=== What is needed ===
All records are to be restated word for word, with pictures excluded.

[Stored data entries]
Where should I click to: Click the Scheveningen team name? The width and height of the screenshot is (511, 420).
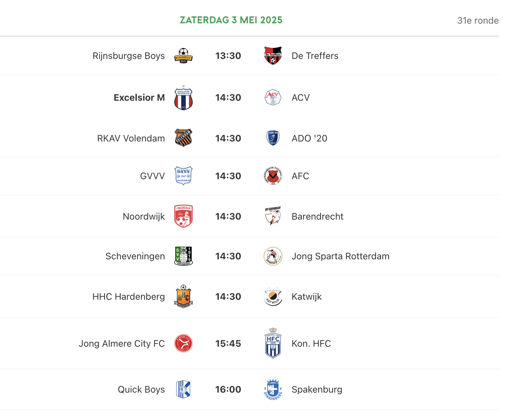click(135, 256)
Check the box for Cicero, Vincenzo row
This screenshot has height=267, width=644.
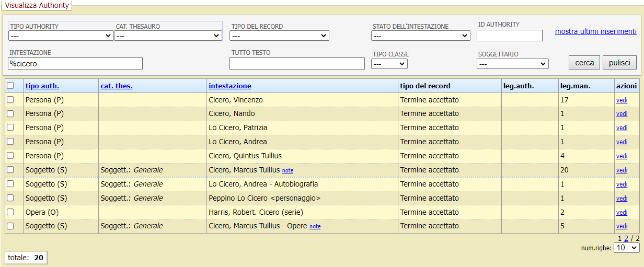[x=10, y=100]
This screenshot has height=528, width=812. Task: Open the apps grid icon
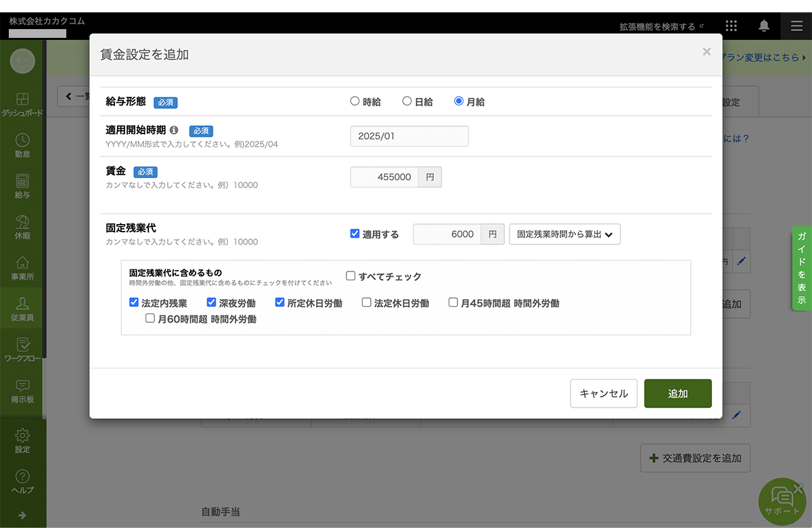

=== Expected output ===
Where should I click to: Click the Scheveningen team name? The width and height of the screenshot is (511, 420).
click(135, 256)
Check the box for Cicero, Vincenzo row
This screenshot has height=267, width=644.
[x=10, y=100]
This screenshot has height=528, width=812. Task: Open the apps grid icon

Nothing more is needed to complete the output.